• [Your task] Transcribe the data underneath exactly, keeping every word in place.

───

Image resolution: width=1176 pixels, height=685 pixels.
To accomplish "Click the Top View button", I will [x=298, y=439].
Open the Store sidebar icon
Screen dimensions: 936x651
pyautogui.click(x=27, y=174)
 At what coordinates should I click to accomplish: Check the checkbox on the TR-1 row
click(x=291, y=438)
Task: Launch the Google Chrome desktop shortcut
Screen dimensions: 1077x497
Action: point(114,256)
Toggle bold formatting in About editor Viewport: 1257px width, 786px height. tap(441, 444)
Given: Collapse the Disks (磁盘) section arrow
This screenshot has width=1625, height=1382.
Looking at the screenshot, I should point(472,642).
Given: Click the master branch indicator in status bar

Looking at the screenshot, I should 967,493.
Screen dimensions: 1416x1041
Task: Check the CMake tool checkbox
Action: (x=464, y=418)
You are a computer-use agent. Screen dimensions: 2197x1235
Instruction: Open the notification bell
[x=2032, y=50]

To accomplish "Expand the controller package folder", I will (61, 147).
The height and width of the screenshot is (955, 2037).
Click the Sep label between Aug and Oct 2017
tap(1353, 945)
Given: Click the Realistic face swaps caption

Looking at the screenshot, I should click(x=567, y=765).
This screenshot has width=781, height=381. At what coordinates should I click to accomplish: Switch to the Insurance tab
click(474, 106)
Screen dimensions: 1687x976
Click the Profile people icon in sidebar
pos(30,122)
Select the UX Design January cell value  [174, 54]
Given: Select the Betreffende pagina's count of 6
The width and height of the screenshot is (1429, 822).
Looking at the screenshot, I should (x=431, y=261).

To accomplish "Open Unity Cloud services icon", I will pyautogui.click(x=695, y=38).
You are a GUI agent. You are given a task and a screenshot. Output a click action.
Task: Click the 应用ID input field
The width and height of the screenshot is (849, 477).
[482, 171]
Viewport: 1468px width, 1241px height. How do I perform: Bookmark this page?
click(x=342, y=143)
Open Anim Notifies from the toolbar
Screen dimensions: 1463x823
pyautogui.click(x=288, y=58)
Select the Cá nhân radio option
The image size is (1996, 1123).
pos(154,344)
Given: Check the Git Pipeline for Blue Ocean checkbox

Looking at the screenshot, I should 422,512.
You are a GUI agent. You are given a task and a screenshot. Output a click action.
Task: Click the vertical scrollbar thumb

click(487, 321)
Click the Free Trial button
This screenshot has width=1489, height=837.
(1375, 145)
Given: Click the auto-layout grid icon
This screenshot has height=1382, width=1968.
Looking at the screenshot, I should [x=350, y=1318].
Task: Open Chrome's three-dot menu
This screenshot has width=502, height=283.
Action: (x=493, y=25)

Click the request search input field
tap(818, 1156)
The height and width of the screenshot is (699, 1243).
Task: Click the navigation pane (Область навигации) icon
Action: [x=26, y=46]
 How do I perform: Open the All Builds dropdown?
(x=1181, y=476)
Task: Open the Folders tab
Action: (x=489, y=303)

───

• [Solution for this problem]
Image resolution: width=1176 pixels, height=685 pixels.
To accomplish "Click the Top View button", I will [x=298, y=439].
Open the Store sidebar icon
Screen dimensions: 936x651
pyautogui.click(x=27, y=174)
 At what coordinates should I click to accomplish: Check the checkbox on the TR-1 row
click(x=291, y=438)
Task: Launch the Google Chrome desktop shortcut
Screen dimensions: 1077x497
Action: point(114,256)
Toggle bold formatting in About editor Viewport: 1257px width, 786px height. tap(441, 444)
Given: Collapse the Disks (磁盘) section arrow
This screenshot has width=1625, height=1382.
Looking at the screenshot, I should point(472,642).
Given: Click the master branch indicator in status bar

Looking at the screenshot, I should 967,493.
Screen dimensions: 1416x1041
Task: Check the CMake tool checkbox
Action: (x=464, y=418)
You are a computer-use agent. Screen dimensions: 2197x1235
Instruction: Open the notification bell
[x=2032, y=50]

To accomplish "Expand the controller package folder", I will (61, 147).
The height and width of the screenshot is (955, 2037).
Click the Sep label between Aug and Oct 2017
tap(1353, 945)
Given: Click the Realistic face swaps caption

Looking at the screenshot, I should click(x=567, y=765).
This screenshot has width=781, height=381. At what coordinates should I click to accomplish: Switch to the Insurance tab
click(474, 106)
Screen dimensions: 1687x976
Click the Profile people icon in sidebar
pos(30,122)
Select the UX Design January cell value  [174, 54]
Given: Select the Betreffende pagina's count of 6
The width and height of the screenshot is (1429, 822).
Looking at the screenshot, I should (x=431, y=261).

To accomplish "Open Unity Cloud services icon", I will pyautogui.click(x=695, y=38).
You are a GUI agent. You are given a task and a screenshot. Output a click action.
Task: Click the 应用ID input field
The width and height of the screenshot is (849, 477).
[482, 171]
Viewport: 1468px width, 1241px height. How do I perform: Bookmark this page?
click(x=342, y=143)
Open Anim Notifies from the toolbar
Screen dimensions: 1463x823
pyautogui.click(x=288, y=58)
Select the Cá nhân radio option
The image size is (1996, 1123).
pos(154,344)
Given: Check the Git Pipeline for Blue Ocean checkbox

Looking at the screenshot, I should 422,512.
You are a GUI agent. You are given a task and a screenshot. Output a click action.
Task: Click the vertical scrollbar thumb

click(487, 321)
Click the Free Trial button
This screenshot has width=1489, height=837.
(1375, 145)
Given: Click the auto-layout grid icon
This screenshot has height=1382, width=1968.
Looking at the screenshot, I should [x=350, y=1318].
Task: Open Chrome's three-dot menu
This screenshot has width=502, height=283.
Action: (x=493, y=25)

Click the request search input field
tap(818, 1156)
The height and width of the screenshot is (699, 1243).
Task: Click the navigation pane (Область навигации) icon
Action: [x=26, y=46]
 How do I perform: Open the All Builds dropdown?
(x=1181, y=476)
Task: Open the Folders tab
Action: (x=489, y=303)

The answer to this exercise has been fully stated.